Developments in Lil Bit‘s case meant that we weren’t going to see the quick resolution that CPC had initially expected.

May – July 2014:
We had several meetings with our attorney and a court appearance and a continued appeal hearing and worried that, against all odds and expectations, PFM would succeed in taking our son.

August 2014:
The day before the appeal hearing, we learned that PFM was withdrawing her appeal and adoption petition, and finalizing our adoption paperwork was being fast-tracked (like seriously fast, not just fast for foster care).

August 22, 2014: 
We adopted Squirm!!

November 2014:
SuperDad and I took the twins on a Bahamas Cruise to celebrate their adoptions – just the four of us. It was amazing!

Struggling to Encourage (OR: what if don’t have anything nice to say?)

I’ve been really bad lately about posting. Largely because I don’t feel like I have anything positive or encouraging to say. There are definitely some good things going on right now – we’re getting closer to adopting Squirm & Squish, and I’ve seen some huge benefits recently from Lady Bug’s therapy. I feel better now than I did about Lady Bug being reunified – if they let her keep her therapist.

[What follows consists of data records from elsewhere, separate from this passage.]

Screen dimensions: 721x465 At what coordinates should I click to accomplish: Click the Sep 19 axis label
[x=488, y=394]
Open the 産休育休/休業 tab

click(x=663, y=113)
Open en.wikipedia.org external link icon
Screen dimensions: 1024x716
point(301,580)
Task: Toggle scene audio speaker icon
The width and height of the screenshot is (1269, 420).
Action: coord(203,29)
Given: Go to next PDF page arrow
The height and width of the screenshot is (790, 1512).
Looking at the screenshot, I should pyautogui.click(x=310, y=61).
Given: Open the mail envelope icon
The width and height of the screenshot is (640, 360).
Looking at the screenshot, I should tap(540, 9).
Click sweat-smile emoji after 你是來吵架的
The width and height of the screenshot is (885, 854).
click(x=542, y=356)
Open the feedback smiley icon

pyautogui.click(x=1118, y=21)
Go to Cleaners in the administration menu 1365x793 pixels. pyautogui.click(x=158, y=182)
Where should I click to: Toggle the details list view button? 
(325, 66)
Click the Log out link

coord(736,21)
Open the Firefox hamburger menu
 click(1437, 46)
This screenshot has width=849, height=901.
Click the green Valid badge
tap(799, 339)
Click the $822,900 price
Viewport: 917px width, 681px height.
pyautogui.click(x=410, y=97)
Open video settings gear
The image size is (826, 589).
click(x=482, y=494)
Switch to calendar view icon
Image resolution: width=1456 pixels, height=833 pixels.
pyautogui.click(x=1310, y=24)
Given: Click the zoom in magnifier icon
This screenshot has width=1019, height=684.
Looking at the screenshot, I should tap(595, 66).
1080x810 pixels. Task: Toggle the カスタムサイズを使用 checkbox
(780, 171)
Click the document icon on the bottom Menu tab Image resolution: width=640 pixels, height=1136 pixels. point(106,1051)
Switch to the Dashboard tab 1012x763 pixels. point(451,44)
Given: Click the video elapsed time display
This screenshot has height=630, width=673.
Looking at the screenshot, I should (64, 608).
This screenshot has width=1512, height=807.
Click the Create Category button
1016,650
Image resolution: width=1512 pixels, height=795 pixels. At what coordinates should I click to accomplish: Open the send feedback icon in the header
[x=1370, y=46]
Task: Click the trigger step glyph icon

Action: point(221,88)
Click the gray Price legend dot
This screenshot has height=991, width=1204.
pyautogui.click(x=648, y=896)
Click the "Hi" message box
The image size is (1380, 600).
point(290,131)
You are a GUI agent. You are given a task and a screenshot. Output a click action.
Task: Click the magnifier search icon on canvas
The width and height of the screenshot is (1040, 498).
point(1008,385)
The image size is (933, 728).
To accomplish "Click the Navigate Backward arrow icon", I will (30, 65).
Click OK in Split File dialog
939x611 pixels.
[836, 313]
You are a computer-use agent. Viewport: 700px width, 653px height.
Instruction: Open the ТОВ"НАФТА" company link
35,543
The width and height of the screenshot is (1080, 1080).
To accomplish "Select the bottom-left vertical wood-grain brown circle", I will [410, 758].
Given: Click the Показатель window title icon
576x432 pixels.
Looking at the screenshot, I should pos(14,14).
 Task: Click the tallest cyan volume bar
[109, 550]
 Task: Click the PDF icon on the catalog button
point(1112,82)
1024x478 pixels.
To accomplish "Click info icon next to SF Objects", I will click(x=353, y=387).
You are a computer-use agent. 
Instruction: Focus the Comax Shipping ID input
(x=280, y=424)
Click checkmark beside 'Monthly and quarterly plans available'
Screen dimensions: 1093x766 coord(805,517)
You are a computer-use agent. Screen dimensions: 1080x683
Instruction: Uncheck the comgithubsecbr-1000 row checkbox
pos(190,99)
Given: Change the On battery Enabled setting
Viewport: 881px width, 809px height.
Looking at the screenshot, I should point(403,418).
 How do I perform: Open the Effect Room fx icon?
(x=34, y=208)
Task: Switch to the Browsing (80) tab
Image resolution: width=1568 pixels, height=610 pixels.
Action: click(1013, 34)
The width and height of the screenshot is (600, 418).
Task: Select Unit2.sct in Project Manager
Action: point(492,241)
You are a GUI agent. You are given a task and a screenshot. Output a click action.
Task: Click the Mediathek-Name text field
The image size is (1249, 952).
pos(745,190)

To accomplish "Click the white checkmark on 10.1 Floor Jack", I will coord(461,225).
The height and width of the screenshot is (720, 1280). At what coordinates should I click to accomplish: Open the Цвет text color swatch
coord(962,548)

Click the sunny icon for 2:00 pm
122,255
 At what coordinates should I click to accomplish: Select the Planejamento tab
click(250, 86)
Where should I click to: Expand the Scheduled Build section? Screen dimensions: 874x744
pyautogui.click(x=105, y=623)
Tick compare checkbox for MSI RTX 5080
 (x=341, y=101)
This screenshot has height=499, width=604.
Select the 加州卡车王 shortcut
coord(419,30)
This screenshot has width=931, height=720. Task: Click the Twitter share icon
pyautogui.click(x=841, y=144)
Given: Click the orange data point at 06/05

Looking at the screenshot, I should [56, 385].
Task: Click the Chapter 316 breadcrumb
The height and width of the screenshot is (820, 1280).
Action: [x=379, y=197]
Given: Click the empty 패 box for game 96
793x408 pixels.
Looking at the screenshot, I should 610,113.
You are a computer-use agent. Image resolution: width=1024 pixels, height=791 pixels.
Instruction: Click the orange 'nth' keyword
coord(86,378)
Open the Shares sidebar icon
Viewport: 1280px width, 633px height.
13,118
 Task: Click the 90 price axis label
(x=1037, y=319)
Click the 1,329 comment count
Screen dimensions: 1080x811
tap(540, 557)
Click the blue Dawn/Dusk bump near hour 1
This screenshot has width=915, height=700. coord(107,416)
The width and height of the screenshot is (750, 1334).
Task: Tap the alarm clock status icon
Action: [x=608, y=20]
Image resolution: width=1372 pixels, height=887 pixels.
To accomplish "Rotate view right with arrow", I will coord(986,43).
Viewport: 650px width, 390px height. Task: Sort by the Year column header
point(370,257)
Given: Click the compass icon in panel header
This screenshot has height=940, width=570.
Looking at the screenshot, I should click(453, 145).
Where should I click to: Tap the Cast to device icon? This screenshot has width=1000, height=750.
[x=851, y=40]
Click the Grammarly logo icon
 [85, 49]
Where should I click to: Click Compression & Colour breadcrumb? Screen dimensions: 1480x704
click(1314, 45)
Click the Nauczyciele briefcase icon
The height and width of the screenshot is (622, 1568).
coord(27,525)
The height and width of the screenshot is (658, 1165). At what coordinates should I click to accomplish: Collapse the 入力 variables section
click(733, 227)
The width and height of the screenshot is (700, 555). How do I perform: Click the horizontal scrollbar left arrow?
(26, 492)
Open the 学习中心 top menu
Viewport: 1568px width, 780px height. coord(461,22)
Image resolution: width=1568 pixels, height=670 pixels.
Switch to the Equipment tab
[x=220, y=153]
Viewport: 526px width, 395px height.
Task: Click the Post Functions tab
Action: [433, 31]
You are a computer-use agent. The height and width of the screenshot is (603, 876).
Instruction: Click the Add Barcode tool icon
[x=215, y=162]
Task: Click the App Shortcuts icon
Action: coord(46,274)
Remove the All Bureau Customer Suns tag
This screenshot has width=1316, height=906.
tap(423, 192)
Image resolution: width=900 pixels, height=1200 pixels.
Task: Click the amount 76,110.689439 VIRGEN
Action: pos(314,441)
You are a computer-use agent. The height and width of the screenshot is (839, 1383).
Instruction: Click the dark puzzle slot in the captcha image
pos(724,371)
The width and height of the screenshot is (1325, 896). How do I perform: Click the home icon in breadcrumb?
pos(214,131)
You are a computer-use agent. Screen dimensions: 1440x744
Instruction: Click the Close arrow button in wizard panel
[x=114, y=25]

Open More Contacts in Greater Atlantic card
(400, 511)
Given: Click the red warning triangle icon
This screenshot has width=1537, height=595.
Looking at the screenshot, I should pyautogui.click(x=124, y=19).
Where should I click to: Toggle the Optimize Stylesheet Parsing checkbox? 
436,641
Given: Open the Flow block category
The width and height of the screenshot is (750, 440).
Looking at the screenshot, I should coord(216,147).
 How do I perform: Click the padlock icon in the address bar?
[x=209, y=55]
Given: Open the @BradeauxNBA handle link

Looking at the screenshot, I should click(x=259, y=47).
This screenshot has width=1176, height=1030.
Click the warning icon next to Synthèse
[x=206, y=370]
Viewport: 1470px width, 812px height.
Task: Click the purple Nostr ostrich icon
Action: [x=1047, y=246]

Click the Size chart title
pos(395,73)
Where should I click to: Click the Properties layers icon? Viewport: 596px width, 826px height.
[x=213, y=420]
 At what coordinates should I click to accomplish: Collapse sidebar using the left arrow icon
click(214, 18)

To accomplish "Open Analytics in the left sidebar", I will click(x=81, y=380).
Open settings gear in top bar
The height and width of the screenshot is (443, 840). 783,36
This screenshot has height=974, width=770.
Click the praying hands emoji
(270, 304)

But I’m just absolutely disgusted with the bio parents and Case Manager for not even bothering to consult Lady Bug’s therapist before the Reunification Staffing. That just shows me *beyond all doubt* that the bio parents and Case Manager are not even pretending to consider Lady Bug’s best interests. And then on top of that, they’re talking about discharging Lady Bug’s therapist because “it might be confusing to her to have multiple counselors” and the dad’s counselor is doing the family therapy. I can see the confusing bit – which is why the child’s therapist is normally the one to do the family therapy.

The GAL is objecting to the reunification, the transition plan, and the discharge of Lady Bug’s therapist, I just wish I had faith in the judge listening.

See? There I go again.

If you’ve been following me for a while, you probably know that I’ve wanted to be a foster parent since I was 8 years old. (If you’re just now joining us, check out the beginning of the story.) I feel called to foster. I’m passionate about it. And I’m passionate about encouraging others – to think about it, give it a try, stick with it, support foster parents, etc. But I just don’t feel so encouraging lately.